**OBJET DE L'EXERCICE**
1. Indiquez si chacune des affirmations suivantes est conforme au texte d'étude ci-dessous : (a) Rashka réclame 2 000 euros ; (b) Adham a un casier judiciaire ; (c) Valentin a obtenu son CAP de plombier à 18 ans. Pour chacune, répondez par oui ou par non et citez les mots du texte qui tranchent.
2. Selon le texte d'étude ci-dessous, quand Rashka exige-t-il de rencontrer Sébastien ?

**TEXTE D'ÉTUDE**
Quand il apprend que son ex-petite amie aurait été insultée par Sébastien, Rashka voit rouge. D’abord, il passe des appels téléphoniques agressifs au domicile du père. Puis il réclame « 2 000 euros pour effacer l’affront » fait à la jeune fille. Il exige de rencontrer Sébastien mardi 19 octobre, en début de soirée. Au rendez-vous, Rashka est accompagné d’Adham.

Tous deux l’attrapent : « Je vais te casser le nez et te séquestrer », prévient le premier. Il le frappe à la nuque avec son arme à feu. Le second tente de retenir la victime qui se débat, prend la pose d’un boxeur : « Desserre ton poing, sinon je vais te scalper », lui intime-t-il. « Oui, j’ai dit ça mais je ne l’aurais pas fait », jure Adham à l’audience. Face aux policiers, il avait nié jusqu’à sa présence sur les lieux. « Je me suis senti menacé », ajoute-il pour essayer de justifier ses propos.

« Moi, j’étais là à moitié… »

Et valentin, où se situe-t-il dans ce décor ? Sébastien, blessé et à terre, est formel : il l’a vu avec les deux autres. « Je ne connais pas Adham », répond le grand jeune homme, sans convaincre puisque l’autre prétend qu’ils sont « amis d’enfance ». « Écoutez, moi, j’étais là à moitié… », admet-il du bout des lèvres. « A moitié ? Comment est-ce possible ? » questionne la juge. Il soupire, agacé d’être contraint de s’expliquer : « Je ne traîne pas dehors. Je venais de rentrer du travail. J’étais chez moi. J’habite dans l’immeuble au pied duquel ça s’est passé. J’ai vu qu’ils s’embrouillaient, je suis descendu. J’ai simplement assisté à la scène. »

La présidente émet des doutes. Elle lui rappelle sa récente condamnation pour un délit identique. « Puisque c’est comme ça, je garderai désormais le silence », s’emporte Valentin, qui prend les magistrats à partie. Caroline Desré, son avocate, l’enjoint de se calmer.

Le tribunal aborde les éléments de personnalité des prévenus. Adham vit chez ses parents, vend des contrats de gaz, il a décroché son contrat après avoir bénéficié du dispositif « garantie jeune ». Pas de casier, ni drogue ni alcool. Il a lui-même été agressé à la Pièce aux chats en août. C’est un jeune sans histoire qui a priori ne fréquente pas ceux qui ont mis la pagaille dans le quartier cette année.

« Votre dossier ne tient pas la route ! »

 En dehors du délit commis le 1er juillet, Valentin n’a pas plus le profil d’un voyou. Il travaille dur dans le bâtiment depuis l’obtention, à 15 ans, de son CAP de plombier. Célibataire, « il vit dans sa bulle », selon sa mère, depuis qu’on lui a diagnostiqué un déficit de l’attention avec hyperactivité. Il suit un traitement lourd.

**DONNÉES EXTRAITES**
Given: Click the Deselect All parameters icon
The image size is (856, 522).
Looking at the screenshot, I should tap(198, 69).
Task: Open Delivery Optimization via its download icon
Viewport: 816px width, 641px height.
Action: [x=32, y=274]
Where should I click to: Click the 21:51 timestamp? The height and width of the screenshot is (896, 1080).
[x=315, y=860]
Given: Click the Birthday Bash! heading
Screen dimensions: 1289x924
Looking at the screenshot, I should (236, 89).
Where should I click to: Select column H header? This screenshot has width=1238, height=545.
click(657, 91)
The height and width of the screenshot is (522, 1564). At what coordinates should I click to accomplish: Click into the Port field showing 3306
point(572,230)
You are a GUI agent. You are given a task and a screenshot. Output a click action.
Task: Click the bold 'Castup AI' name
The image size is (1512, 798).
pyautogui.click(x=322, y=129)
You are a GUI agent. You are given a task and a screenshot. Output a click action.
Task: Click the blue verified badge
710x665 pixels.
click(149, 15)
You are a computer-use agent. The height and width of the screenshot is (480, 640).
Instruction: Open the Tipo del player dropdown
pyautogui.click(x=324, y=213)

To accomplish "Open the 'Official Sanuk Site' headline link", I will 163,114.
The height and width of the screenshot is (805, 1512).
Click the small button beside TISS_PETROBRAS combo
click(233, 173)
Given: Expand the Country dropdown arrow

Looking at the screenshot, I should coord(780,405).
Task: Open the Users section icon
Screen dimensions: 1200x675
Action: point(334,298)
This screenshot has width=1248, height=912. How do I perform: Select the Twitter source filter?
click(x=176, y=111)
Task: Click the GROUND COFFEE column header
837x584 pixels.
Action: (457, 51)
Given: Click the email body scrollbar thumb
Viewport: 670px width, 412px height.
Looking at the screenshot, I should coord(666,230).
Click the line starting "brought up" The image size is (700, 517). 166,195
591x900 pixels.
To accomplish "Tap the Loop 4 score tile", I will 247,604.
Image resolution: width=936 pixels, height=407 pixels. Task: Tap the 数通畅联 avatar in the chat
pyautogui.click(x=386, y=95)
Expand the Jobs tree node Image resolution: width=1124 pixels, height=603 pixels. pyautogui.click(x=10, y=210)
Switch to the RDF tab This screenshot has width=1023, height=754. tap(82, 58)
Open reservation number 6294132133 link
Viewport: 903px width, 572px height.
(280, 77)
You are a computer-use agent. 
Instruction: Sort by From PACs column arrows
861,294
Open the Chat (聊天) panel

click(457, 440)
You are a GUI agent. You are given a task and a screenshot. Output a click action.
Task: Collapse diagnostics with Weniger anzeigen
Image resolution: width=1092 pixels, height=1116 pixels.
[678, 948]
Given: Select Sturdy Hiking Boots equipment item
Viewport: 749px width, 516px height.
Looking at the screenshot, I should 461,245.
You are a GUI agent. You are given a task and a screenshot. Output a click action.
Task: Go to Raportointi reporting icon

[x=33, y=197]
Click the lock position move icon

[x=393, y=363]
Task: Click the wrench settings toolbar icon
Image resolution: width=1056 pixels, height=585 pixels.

**RÉPONSES PAR TÂCHE**
1.
(a) Oui : « Puis il réclame « 2 000 euros pour effacer l’affront » fait à la jeune fille. »
(b) Non : « Pas de casier, ni drogue ni alcool. »
(c) Non : « depuis l’obtention, à 15 ans, de son CAP de plombier »

2. Le mardi 19 octobre, en début de soirée.